The girl slipped across into the bookroom.
"Daddy," she said, "come back out of the second century, and tell me why I can understand the shore lark."
The Student looked up with a patient smile in far-away eyes.
"It isn't time to come back yet," he said. "And I have not fully grasped your meaning. You appear to refer to some conversation with some bird. There are precedents, of course. For instance, the philosopher Empedocles, having been a bird himself in a former life, remembered their speech; he ended by leaping into Ætna. Siegfried also, having bathed in the blood of Fafnir, followed the voice of a bird of the wood; he ended by losing his love and his life. There was once a sailor who took the advice of a parrot, and was hanged. Birds are light-minded, as the poet Aristophanes discovered; and it would seem that little good comes of talking to them."
"My shore lark is a darling," said Fiona. "And I don't intend to be hanged."
"That," said the Student, "is as Providence pleases. One never knows, as my poor ancestor said when he fell into a bear-trap and found the bear there before him."
"O daddy," said the girl, "did he really? And what happened?"
"This ancestor of mine," said the Student, "was a very strong man. If he had not been, someone else would have killed him first, and he would not have been my ancestor; the other man would have been someone else's ancestor, so to speak. Being a very strong man, he naturally killed the bear. He must have, or he would not have lived to be my ancestor. In those days everyone lived in caves, and he lived in a cave too; and he always killed the other man, sometimes fairly, sometimes, I regret to say, otherwise. He courted my ancestress by knocking her down from behind with the blunt end of a stone ax, a method which I do not defend; but when her senses returned she told him he had acted like a man, and they became a most devoted couple. This was partly due, no doubt, to the fact that he never saw the meaning of the things she said; she took good care that he shouldn't, for though slow of wit he was handy with his ax. Their life I think must have been very happy till one day he found a red stone which he could heat and shape with his ax, and he hammered out that copper bracelet you're wearing; and then came the deluge, for metal meant magic then, as you know. Next day my ancestress found him conversing with the local vulture; within a week he was giving exhibitions in the other caves with the vulture's assistance; in a month he had become the tribal god; and about two years after, owing to the persistent failure of some of his magic to come off, he was, for a brief moment, the tribal banquet. Now you know what comes of talking to shore larks."

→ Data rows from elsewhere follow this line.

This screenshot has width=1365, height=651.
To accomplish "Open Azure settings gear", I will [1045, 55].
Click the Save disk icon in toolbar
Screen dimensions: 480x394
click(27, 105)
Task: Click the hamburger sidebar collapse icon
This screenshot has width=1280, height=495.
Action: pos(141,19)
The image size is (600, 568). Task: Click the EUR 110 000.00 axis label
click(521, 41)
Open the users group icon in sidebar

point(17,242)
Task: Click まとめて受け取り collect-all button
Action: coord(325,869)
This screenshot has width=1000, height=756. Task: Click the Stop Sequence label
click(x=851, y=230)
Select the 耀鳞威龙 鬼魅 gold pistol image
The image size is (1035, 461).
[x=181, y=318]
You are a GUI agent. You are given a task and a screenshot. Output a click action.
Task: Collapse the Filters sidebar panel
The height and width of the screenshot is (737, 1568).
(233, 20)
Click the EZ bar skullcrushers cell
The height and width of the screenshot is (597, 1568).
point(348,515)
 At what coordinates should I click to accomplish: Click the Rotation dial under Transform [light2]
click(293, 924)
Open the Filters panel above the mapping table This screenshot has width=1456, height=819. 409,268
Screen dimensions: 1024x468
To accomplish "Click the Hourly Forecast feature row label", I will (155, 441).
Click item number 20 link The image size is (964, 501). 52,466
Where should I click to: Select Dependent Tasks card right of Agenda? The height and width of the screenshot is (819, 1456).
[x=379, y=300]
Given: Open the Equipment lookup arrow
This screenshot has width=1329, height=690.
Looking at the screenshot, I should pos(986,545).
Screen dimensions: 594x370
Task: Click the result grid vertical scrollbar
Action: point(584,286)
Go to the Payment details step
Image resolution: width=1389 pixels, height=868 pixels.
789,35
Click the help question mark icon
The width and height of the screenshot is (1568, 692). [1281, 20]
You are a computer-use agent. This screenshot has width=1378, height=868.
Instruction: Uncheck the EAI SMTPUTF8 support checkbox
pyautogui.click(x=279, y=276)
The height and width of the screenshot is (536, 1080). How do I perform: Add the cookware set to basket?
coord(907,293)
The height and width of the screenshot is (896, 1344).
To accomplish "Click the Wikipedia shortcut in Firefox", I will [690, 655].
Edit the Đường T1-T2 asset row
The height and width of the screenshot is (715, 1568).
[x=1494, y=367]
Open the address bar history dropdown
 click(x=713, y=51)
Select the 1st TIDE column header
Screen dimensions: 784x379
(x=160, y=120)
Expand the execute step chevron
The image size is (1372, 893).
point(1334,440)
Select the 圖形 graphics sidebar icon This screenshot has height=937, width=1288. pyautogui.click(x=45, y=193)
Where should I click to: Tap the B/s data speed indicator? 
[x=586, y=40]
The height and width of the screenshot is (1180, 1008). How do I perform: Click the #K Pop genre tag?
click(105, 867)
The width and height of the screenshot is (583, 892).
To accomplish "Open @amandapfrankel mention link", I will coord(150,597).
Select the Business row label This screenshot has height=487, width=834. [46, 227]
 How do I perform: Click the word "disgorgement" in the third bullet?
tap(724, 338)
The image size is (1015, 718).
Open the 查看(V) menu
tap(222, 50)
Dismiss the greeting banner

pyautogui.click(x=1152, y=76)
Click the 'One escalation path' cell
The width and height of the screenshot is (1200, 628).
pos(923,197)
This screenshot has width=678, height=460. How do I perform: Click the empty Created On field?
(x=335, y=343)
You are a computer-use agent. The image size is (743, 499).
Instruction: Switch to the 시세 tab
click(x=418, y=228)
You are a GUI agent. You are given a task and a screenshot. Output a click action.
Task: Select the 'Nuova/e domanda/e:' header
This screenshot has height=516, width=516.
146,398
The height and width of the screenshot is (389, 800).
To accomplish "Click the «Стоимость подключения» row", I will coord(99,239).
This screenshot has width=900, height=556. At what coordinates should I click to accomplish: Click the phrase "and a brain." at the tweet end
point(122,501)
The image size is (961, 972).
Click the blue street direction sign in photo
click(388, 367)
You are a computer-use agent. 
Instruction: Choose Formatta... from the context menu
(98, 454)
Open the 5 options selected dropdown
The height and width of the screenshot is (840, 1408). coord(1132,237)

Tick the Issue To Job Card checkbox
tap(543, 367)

"Daddy," she said, "you can't know if that's true or not, can you?"
"It may not all be what you call true," said the Student, "but it's true in quite a lot of ways. It's true psychologically, and anthropologically, and palæethnologically; and that does to start with. And I certainly had ancestors. And there is a bracelet. And you were talking strange words about a shore lark. And you must really take care, my dear daughter; for you ought now to become a tribal priestess, and be hurled from a high place into the sea the first season that the herring fail."